First of all, IPC is not about overall gain even it contributes to that and it's agnostic to frequencies used. Second to that the article looks like damage control on Intel's behalf and adds credibility to the 15% gain rumor. Just waiting for the real thing, probably at the end of June or the beginning of July.
 
As I always say, AMD fanboys are the ones responsible for the biggest letdowns coming from AMD. They put unrealistic expectations on the new releases, and then when the products are out everyone gets disapointed.

ADoredTV also predicted Zen+ Would reach 4,5ghz and 5% IPC improvement. It barely clocks at 4,2ghz and IPC improvement was more like 3%.

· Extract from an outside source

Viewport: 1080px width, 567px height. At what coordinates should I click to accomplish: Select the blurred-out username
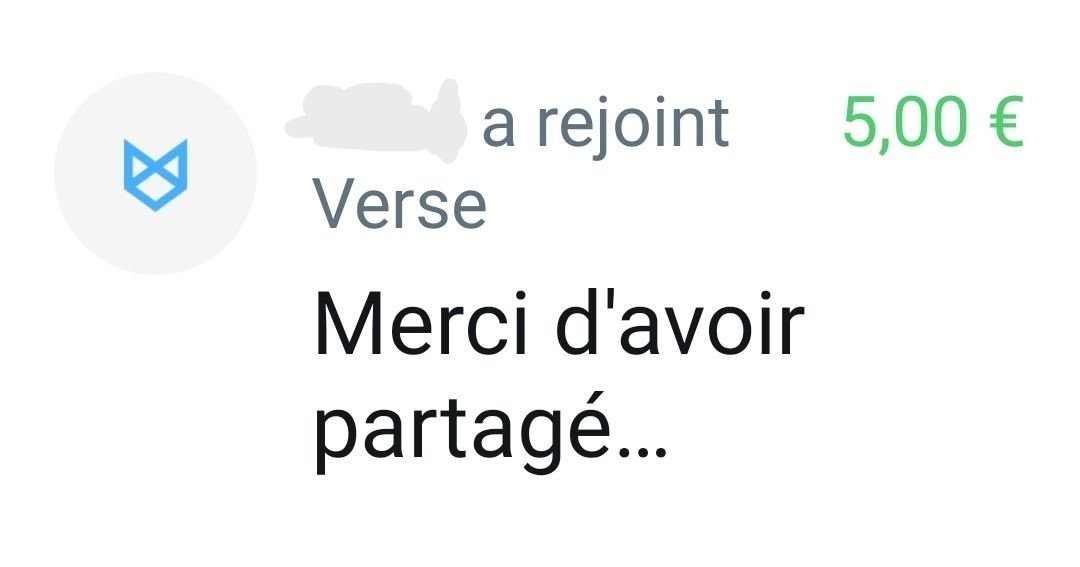pos(376,122)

ADoredTV also predicted VEGA VII would compete with the 2080ti, and there we go, it uses 300w+, barely beats a 1080 on a lot of games, offers similar performance to a 1080ti in other games.

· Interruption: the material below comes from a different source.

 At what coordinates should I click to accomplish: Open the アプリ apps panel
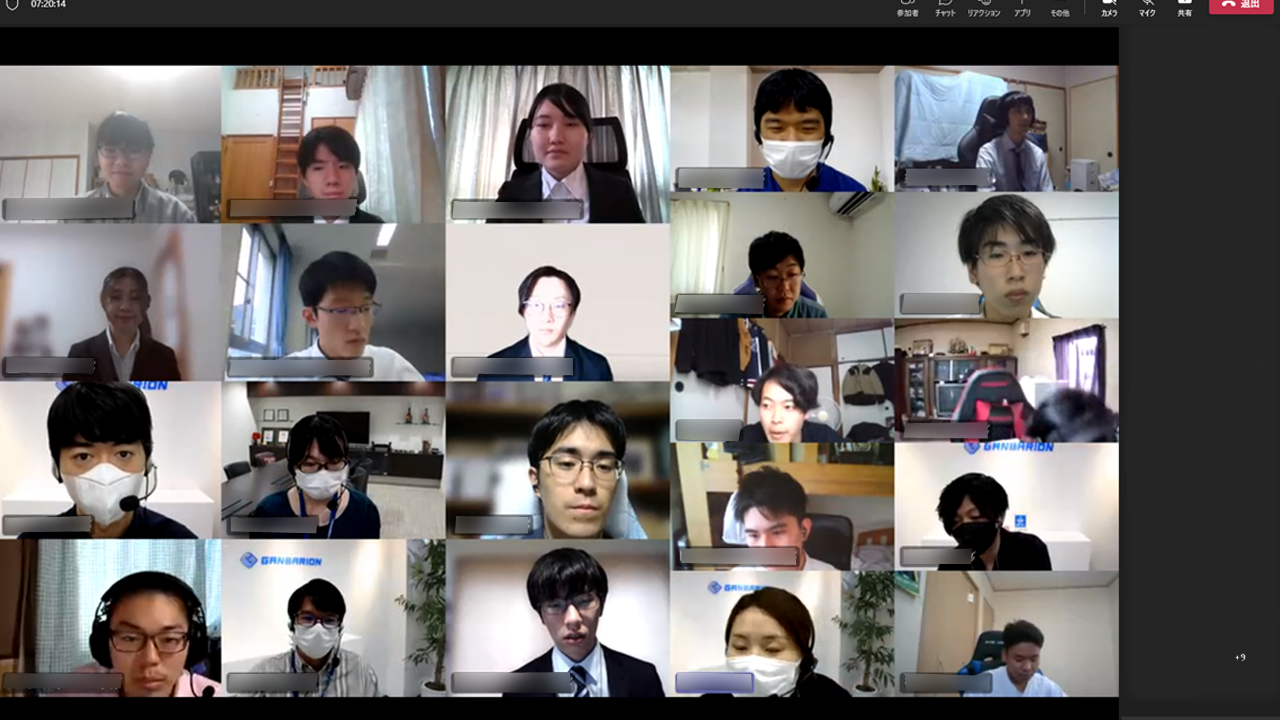(1022, 8)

You can keep believing AMD will offer you 12 core CPUs at 5ghz for 400€. Just don´t be disapointed afterwards.
 
while falling ~3% behind in games clock for clock

I'm not lazy to check the numbers, and here they are for 6/12 CPUs, directly from the link:

Ashes of the Singularity
2600X still a whopping 11% slower than the 8700K

Assassin's Creed Origins, ultra quality
8700K is a further 14% faster [than 2600X]

Assassin's Creed Origins, high quality
8700K is 12% faster than the 2600X

Battlefield 1, ultra quality
2600X is still 7% slower than the 8700K

Battlefield 1, medium quality
2600X now 10% slower than the 8700K

Far Cry 5
2600X is still 8% slower than the 8700K

Italic font is used for quotation here.

Now that we see the picture in gaming with 1080Ti GPU, we can say, that AMD needs 10-15% IPC increase to be on par with the Intel 6/12 part. Given that Intel CPUs have higher boost clocks, it's not unusual that the audience like to see this margin could have been finally covered.

Verdict:
10-20% is what users actually want to get from Zen 2 because it's the actual margin in gaming. That's why when we talk on forums we mean these numbers, and when we see them we feel it's close to what is just expected from AMD to catch up with Intel.
 
while falling ~3% behind in games clock for clock

I'm not lazy to check the numbers, and here they are for 6/12 CPUs, directly from the link:

Ashes of the Singularity
2600X still a whopping 11% slower than the 8700K

Assassin's Creed Origins, ultra quality
8700K is a further 14% faster [than 2600X]

Assassin's Creed Origins, high quality
8700K is 12% faster than the 2600X

Battlefield 1, ultra quality
2600X is still 7% slower than the 8700K

Battlefield 1, medium quality
2600X now 10% slower than the 8700K

Far Cry 5
2600X is still 8% slower than the 8700K

Italic font is used for quotation here.

Now that we see the picture in gaming with 1080Ti GPU, we can say, that AMD needs 10-15% IPC increase to be on par with the Intel 6/12 part. Given that Intel CPUs have higher boost clocks, it's not unusual that the audience like to see this margin could have been finally covered.

Verdict:
10-20% is what users actually want to get from Zen 2 because it's the actual margin in gaming. That's why when we talk on forums we mean these numbers, and when we see them we feel it's close to what is just expected from AMD to catch up with Intel.

Why are you comparing 8700K to 2600X? 8700K is $370 while 2600X is $200. 2700X is $295 so that would be a better comparison. Or there is the Ryzen 7 2700X AMD50 Gold Edition for $330.